Prompt
Your answer consists of the lines in the data that contain "This". Copy each of them.

Supplied entries
"""

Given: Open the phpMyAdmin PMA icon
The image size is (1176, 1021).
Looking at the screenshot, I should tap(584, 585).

"""
"""

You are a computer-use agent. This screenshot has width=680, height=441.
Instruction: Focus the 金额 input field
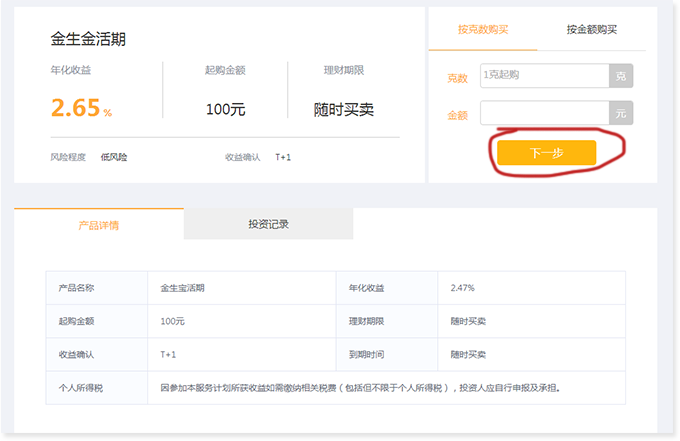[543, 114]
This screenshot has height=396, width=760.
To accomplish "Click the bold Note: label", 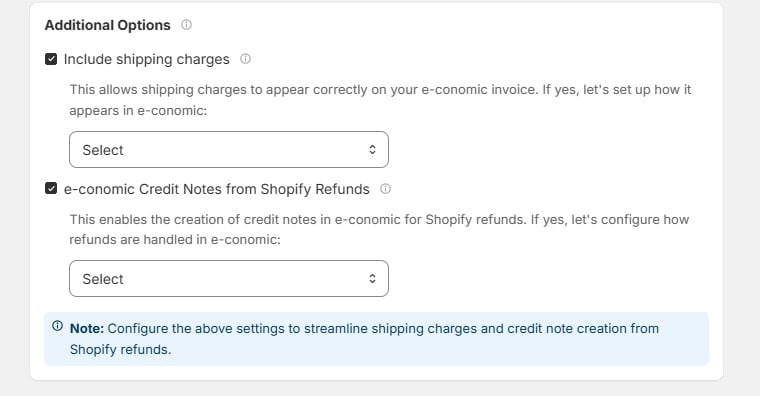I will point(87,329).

"""
"""

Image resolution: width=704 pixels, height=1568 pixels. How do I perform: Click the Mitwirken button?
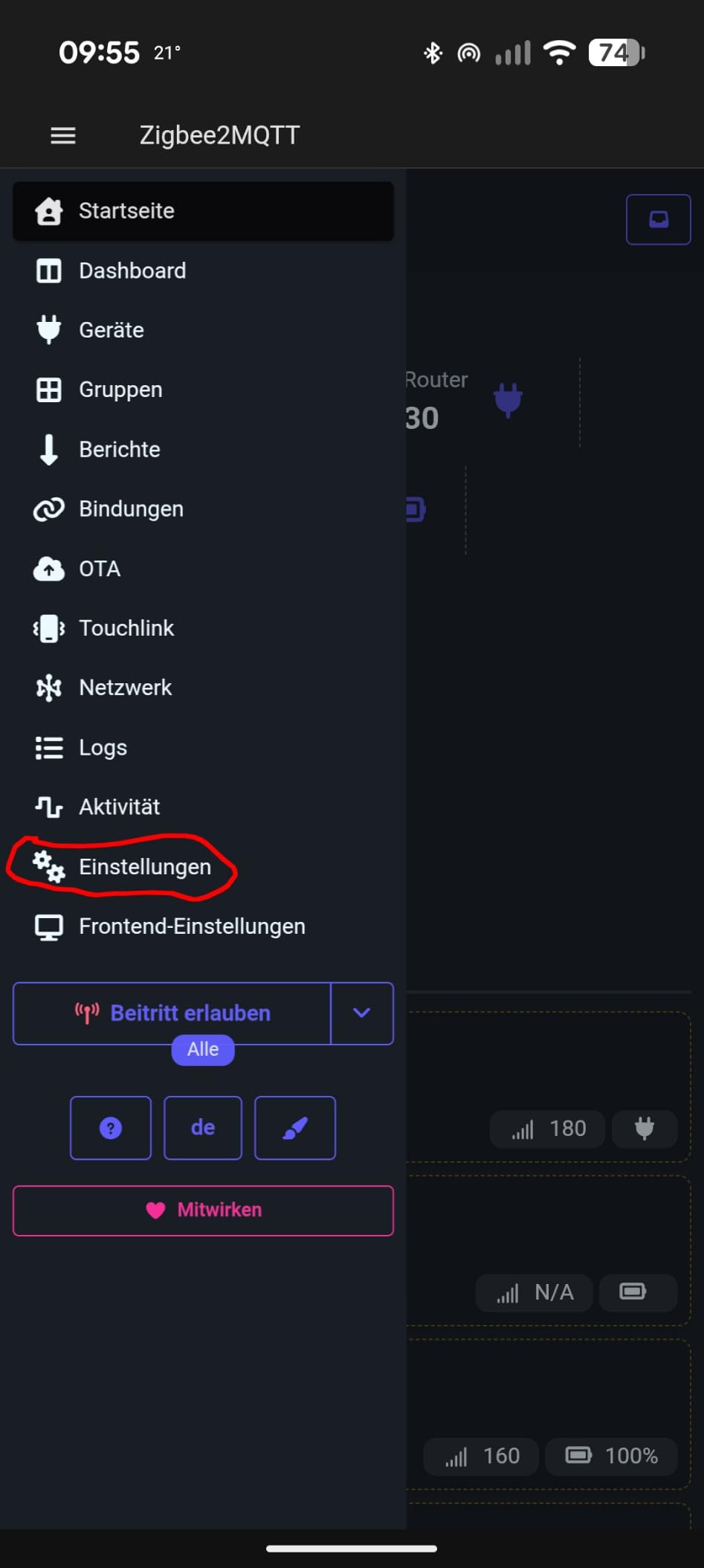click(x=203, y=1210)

"""

Task solution
You are a computer-use agent. This screenshot has width=680, height=441.
This screenshot has height=396, width=760.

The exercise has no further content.